## ASSIGNMENT
The line that holds "Website Design (952, 2027)" marks the start. Return it and each following line through the end of the data, unchanged.

───── AVAILABLE RECORDS

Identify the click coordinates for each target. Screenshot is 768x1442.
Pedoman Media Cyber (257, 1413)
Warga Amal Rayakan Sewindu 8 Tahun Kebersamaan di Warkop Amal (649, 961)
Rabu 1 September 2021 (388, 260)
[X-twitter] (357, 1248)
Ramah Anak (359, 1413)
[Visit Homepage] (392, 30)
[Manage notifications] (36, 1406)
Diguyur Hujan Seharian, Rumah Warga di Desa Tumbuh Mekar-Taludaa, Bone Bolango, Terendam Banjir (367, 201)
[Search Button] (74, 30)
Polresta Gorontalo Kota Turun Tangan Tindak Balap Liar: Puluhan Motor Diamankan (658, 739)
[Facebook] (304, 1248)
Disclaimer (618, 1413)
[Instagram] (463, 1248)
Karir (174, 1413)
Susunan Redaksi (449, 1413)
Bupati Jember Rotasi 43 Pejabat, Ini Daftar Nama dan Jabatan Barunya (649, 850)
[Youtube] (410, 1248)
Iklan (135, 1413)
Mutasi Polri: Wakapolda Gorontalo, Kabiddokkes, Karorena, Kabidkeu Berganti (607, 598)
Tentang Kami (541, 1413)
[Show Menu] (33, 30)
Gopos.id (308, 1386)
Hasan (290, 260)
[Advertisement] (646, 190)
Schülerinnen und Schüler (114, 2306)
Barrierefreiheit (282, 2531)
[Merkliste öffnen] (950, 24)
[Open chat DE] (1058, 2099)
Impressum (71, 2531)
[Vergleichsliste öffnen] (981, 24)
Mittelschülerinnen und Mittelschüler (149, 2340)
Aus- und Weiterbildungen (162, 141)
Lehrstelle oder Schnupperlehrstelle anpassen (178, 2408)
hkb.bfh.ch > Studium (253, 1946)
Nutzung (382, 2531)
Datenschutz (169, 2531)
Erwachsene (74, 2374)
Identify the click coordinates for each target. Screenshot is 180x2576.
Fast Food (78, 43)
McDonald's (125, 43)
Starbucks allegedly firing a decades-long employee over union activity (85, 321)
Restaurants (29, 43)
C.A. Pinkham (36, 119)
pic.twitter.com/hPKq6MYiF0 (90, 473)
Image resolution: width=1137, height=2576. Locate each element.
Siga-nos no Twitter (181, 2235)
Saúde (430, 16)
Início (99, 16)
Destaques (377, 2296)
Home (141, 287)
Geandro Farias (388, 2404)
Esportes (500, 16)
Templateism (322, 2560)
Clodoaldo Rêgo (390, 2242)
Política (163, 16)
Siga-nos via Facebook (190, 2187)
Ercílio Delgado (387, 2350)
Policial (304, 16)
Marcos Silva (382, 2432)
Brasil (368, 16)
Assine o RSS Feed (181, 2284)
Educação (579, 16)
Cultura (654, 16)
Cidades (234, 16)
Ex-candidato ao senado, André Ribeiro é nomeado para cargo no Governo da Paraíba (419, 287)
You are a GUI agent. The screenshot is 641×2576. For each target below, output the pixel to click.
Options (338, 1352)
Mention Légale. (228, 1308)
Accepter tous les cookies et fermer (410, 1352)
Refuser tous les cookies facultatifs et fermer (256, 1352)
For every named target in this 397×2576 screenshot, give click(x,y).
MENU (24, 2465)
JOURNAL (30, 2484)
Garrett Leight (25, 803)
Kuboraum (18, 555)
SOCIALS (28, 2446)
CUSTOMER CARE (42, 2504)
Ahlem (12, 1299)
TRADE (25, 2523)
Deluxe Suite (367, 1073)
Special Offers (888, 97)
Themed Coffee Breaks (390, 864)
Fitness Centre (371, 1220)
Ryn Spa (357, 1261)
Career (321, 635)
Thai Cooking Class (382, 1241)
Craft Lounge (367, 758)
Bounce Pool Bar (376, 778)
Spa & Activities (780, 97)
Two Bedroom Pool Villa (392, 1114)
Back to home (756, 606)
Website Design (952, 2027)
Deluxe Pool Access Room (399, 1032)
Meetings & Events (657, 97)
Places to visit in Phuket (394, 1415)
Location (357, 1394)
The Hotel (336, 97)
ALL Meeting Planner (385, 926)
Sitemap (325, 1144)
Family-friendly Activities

──────────

## TASK RESPONSE
Website Design (952, 2027)
Deluxe Pool Access Room (399, 1032)
Meetings & Events (657, 97)
Places to visit in Phuket (394, 1415)
Location (357, 1394)
The Hotel (336, 97)
ALL Meeting Planner (385, 926)
Sitemap (325, 1144)
Family-friendly Activities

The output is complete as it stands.